Dünyada yaşayan insanların yarısı erkek, yarısı kadın. Bu, şöyle bir sonuç çıkarıyor. Kadın-erkek eşitliği bu dünya düzeninin yeniden kurulmasına yol açıyor.
Ülkemize baktığımızda, dünyadaki oranla erkek-kadın arasındaki eşitliği sayısal olarak görebiliyoruz. Kadınların, iş hayatı, ekonomik bağımsızlık, aile yaşantısı ve toplumda görev üstlenmesi gibi konularda arka planda kaldığı, evde oturup çocuk bakmaya zorlandıkları gibi iddialar var. Örnekler var. Gerçekler var.
Aslında, erkekleri de dünyaya getiren kadınlar. Yani, kadınlar hem erkeklerle beraber yaşamak zorunda, hem de kendi çocukları olan erkek ve kadınlarla beraber ülke yönetiminde, ekonomide, sosyal yaşamda söz sahibi olmak hakkına sahipler. Kimileri, kaderine razı olmuş. Kabullünmiş. Kendisini bir kenara çekmiş, ailesindeki erkeklerden, kocasından, kardeşinden medet umar halde yaşamayı kabüllenmiş.
Kimileri ise mücadele ediyor. Ekonomide, sosyal hayatta, hatta siyasette bile kadının varlığını gözler önüne seriyor.
Malum, 7 Haziran’da milletvekili genel seçimleri olacak.
Ülkemizdeki 550 şanslı kişi, seçimlere katılan veya bağımsız olarak sandıkta şansını arayanlar arasından seçilip Türkiye Büyük Millet Meclisi’nde halk olarak bizleri temsil etme yetkisine haiz olacak.
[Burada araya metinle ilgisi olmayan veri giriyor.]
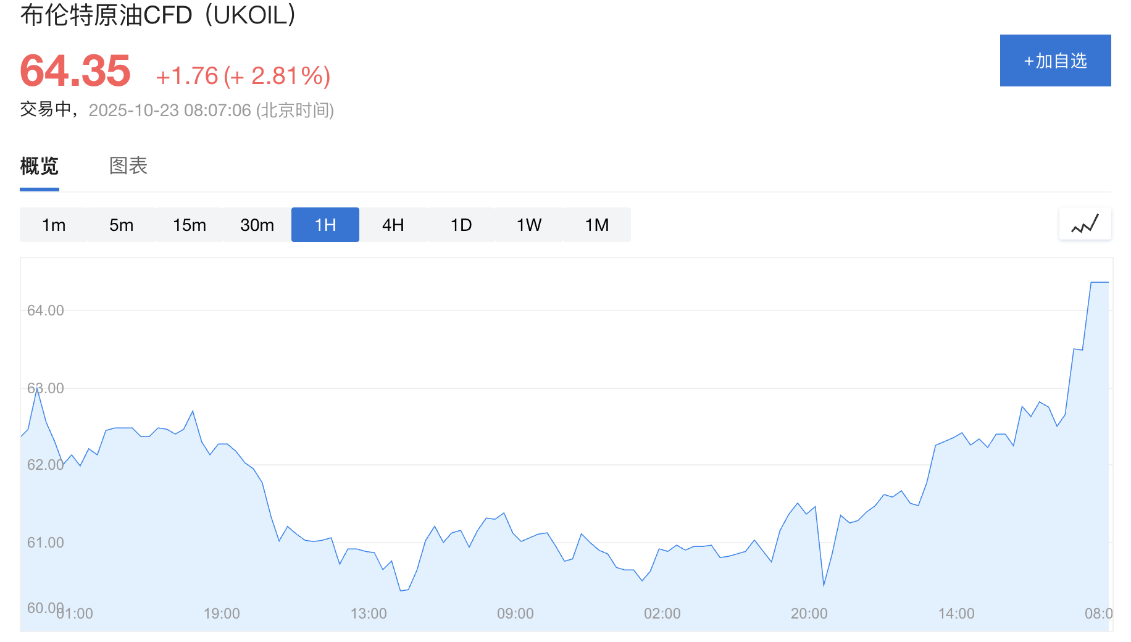This screenshot has width=1131, height=642.
Task: Select the 5m interval button
Action: tap(122, 225)
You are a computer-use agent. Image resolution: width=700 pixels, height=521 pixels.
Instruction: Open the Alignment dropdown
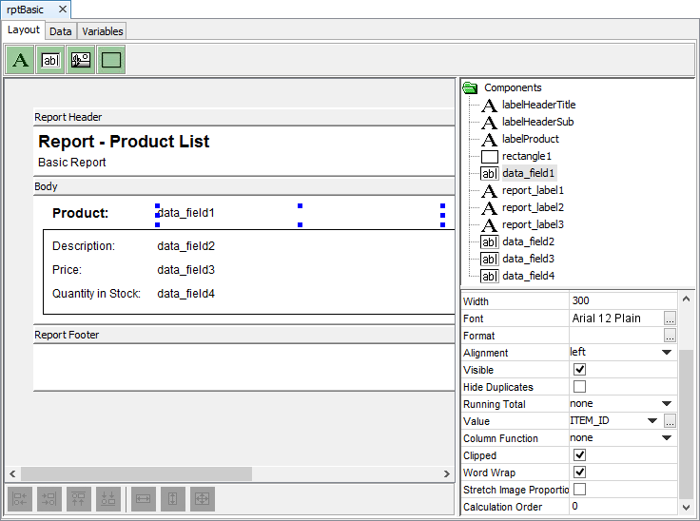[x=667, y=353]
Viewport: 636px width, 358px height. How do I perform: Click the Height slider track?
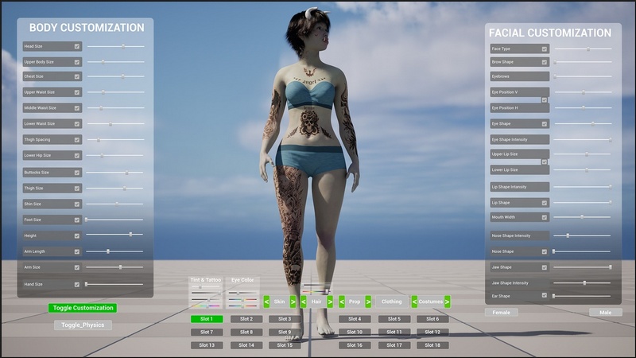click(114, 235)
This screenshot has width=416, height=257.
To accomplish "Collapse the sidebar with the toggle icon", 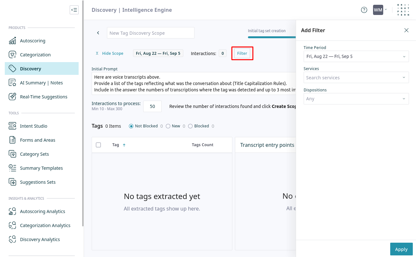I will [74, 10].
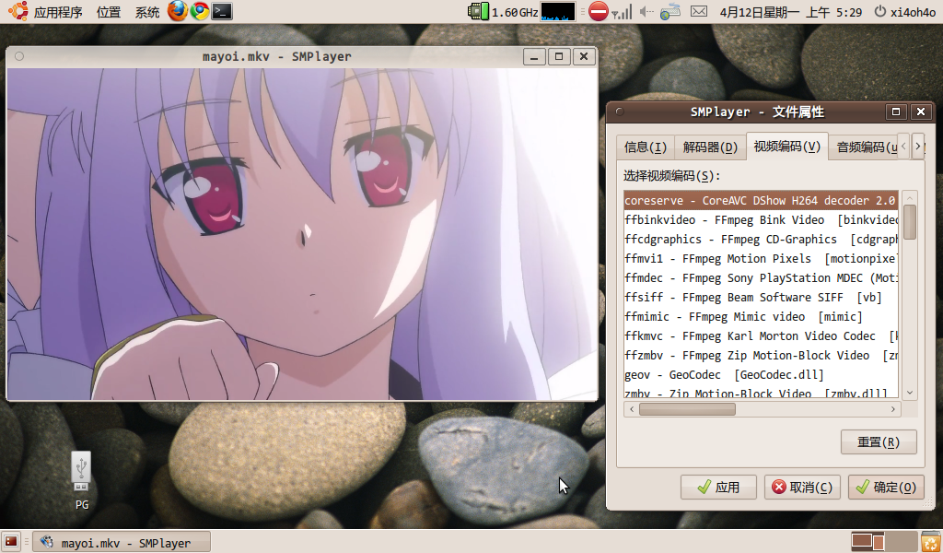Open the PG USB drive on desktop
This screenshot has width=943, height=553.
(81, 470)
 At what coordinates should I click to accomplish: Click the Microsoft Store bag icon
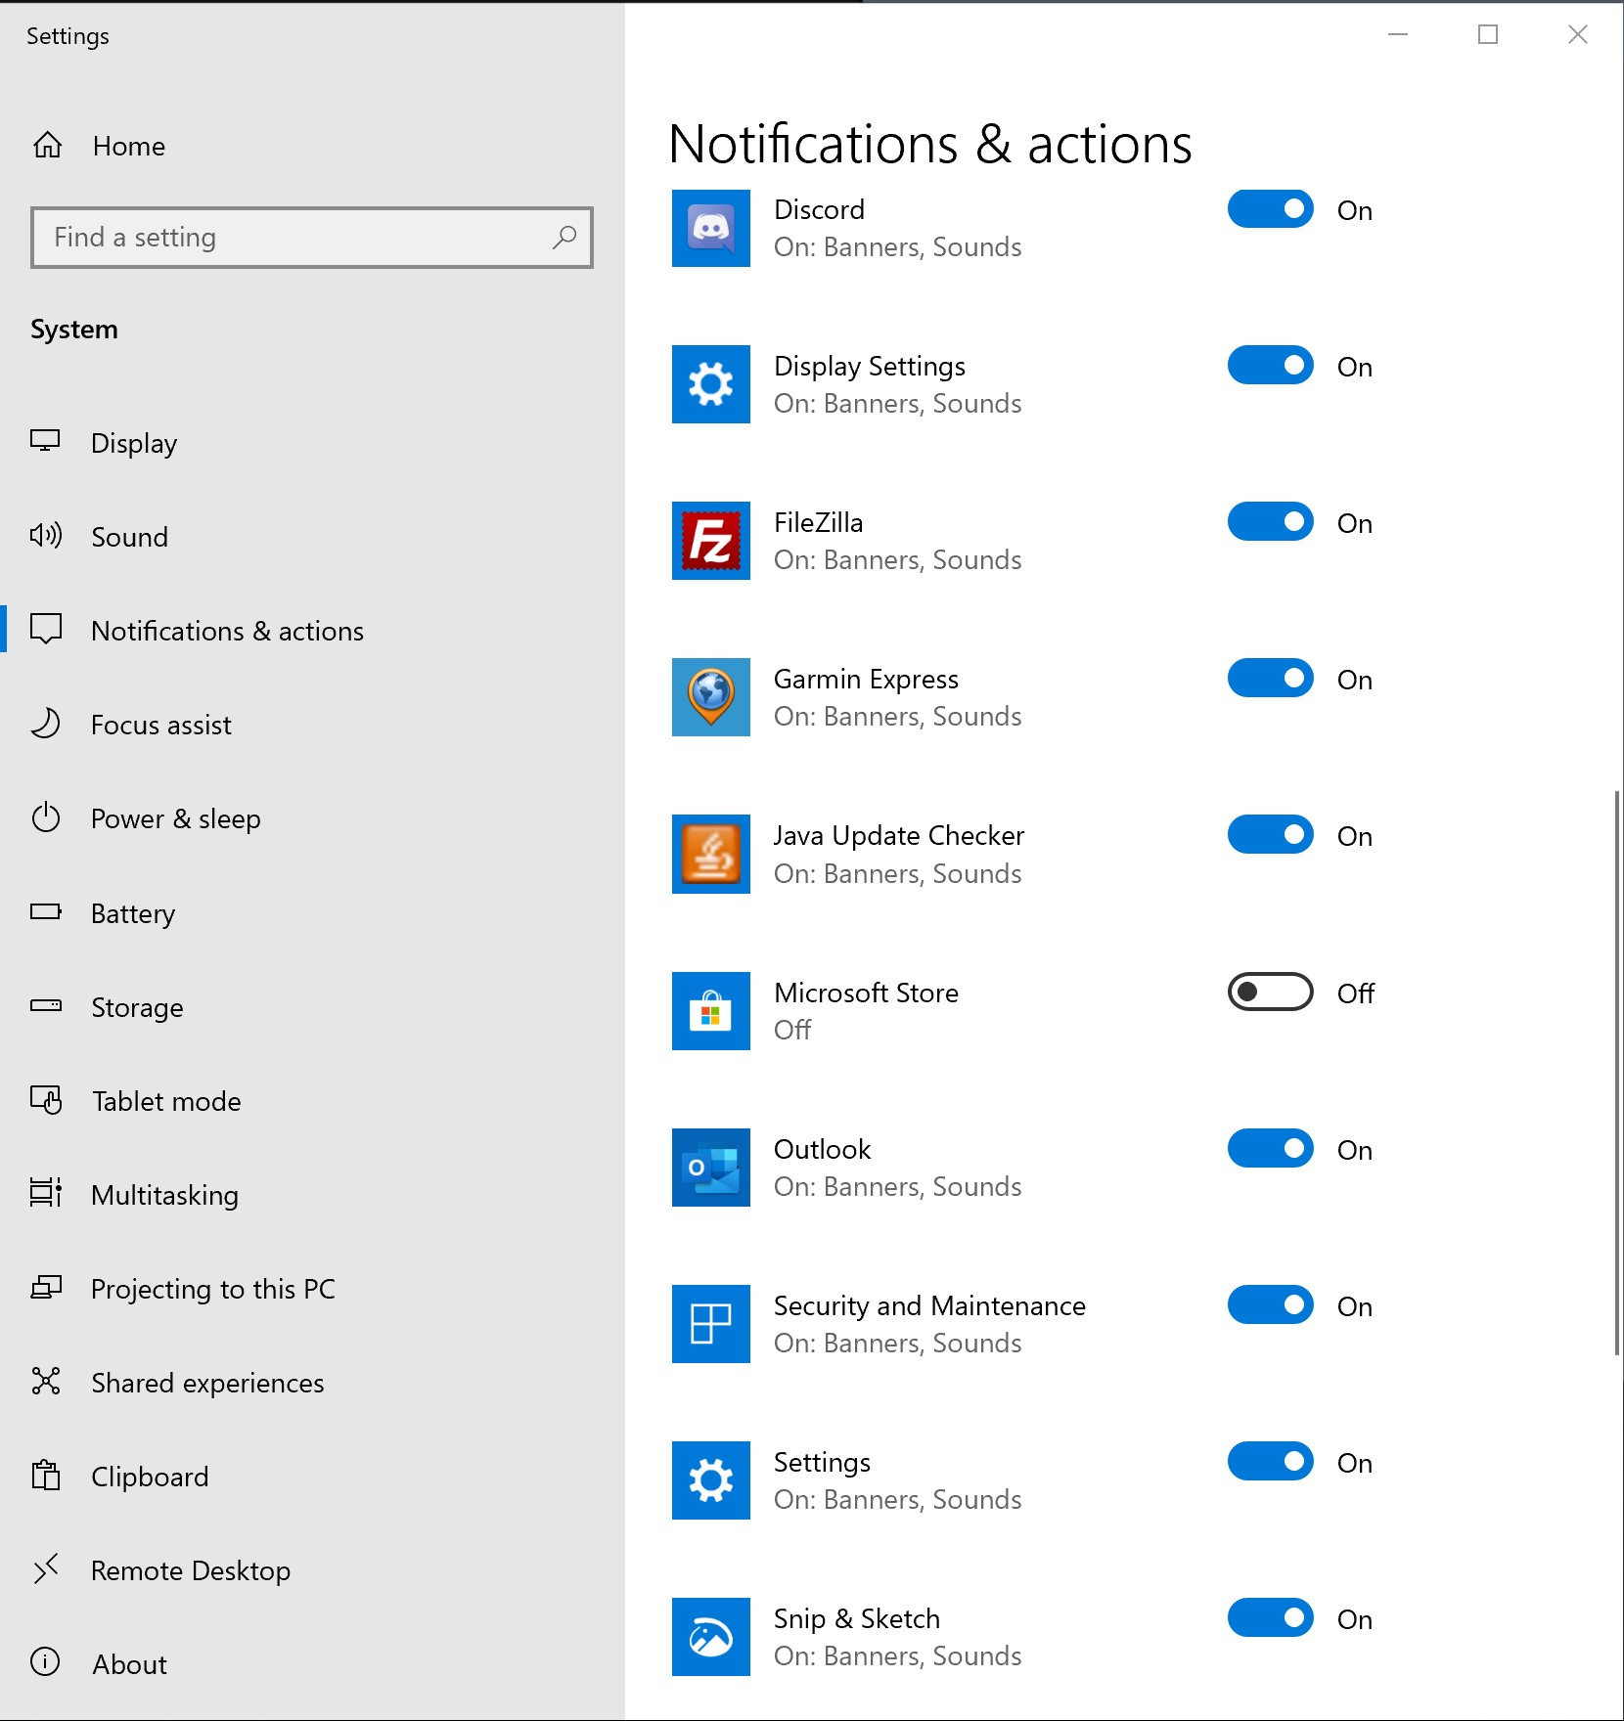(710, 1011)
Bu seçimler öncesinde, pek çok siyasi parti adaylarını merkez yoklaması, yani genel merkezde görevli olanların tercihlerine ya da genel başkanın arzu isteklerine göre belirleme kararı aldı. Bu demek oluyor ki, kendisini beğendiren ya da Ankara’nın yüksek sosyetesinde, siyasi karar mekanizmalarında yakını olanlar şanslı .Bir başka deyimle, tabiri caizse, halkın istediği kişiler listelere konulmayacak. Genel başkan veya onların yardımcıları ya da görevlendirdikleri kişiler, aday adayı olarak ortaya çıkan, partilere paralarını yatırıp yüklüce bir bağış yapanlar arasından “Bu kişi iyi. Ben bunu listeye koyayım”düşüncesiyle vekil olacak kişiler belirlenecek.Neyse, bu durum siyasetin bir nüktesi. Gerçeği.
Bir başka gerçek daha var.
Ülkemiz nüfusunun yüzde 50’ye yakını kadın. Ama TBMM’de temsil edilen kadın milletvekili sayımız bu rakamın yüzde 5’ini bile geçmiyor. Yani, toplumun yüzde 50’lik kesimi, parlamentonun yüzde 95’lik bölümünü oluşturuyor.
Olur mu?
Olmaz mı?
Vallah, bu sorulara hemen ve peşinen cevap vereyim. Ben bilmem, liderler bilir. Çünkü kalemde, kağıtta, vekil adaylarının az çok seçilebilecekleri merkezler ve sıraları da onların elinde.
Onlar isterse, olur.
Lakin geçtiğimiz seçimlerdeki gibi, lafta “evet”, icraatta ise “biraz bekleyin” düşüncesiyle hareket edilirse, kadınlarımız için bu seçimde de yüzlerinin güleceğini söylemek çok erken olur.
Gelelim, Bursa’daki kadınlar ve siyasete.
Her fırsatta kadınlarımız için, “Onlar bizlerin baş tacı. Eşimiz, annemiz, bacımız, kardeşimiz, kızlarımız” diyerek söze başlayıp, “cennet annelerin ayakları altındadır” söylemiyle tamamlıyoruz. Sonrası…
Sıra vekillik için geldiğinde veya siyasette kadının ön plana çıkması için başlattığı çalışmalara geldiğinde, “Sen dur. Sıranı bekle. Biz varken, kadınlara sıra gelir mi?” düşüncesiyle yine onları hayal kırıklığına uğratıyoruz.
Aslında, bu dönemde Bursa siyaseti için kadınlar için büyük bir kazanıma sahne olduk. Bütün partilerde kadın aday adaylarının cesaretleri arttı.
Sayıları arttı.
Liderlerin, kadınlara şans tanıyacakları mesajı vermesiyle de siyasete olan kadın ilgisi arttı.
Bakalım,7 Nisan’da listeler açıklandığında, şanslı kadınları göreceğiz. Seçilebilecek sıradaki insanlarımızı göreceğiz.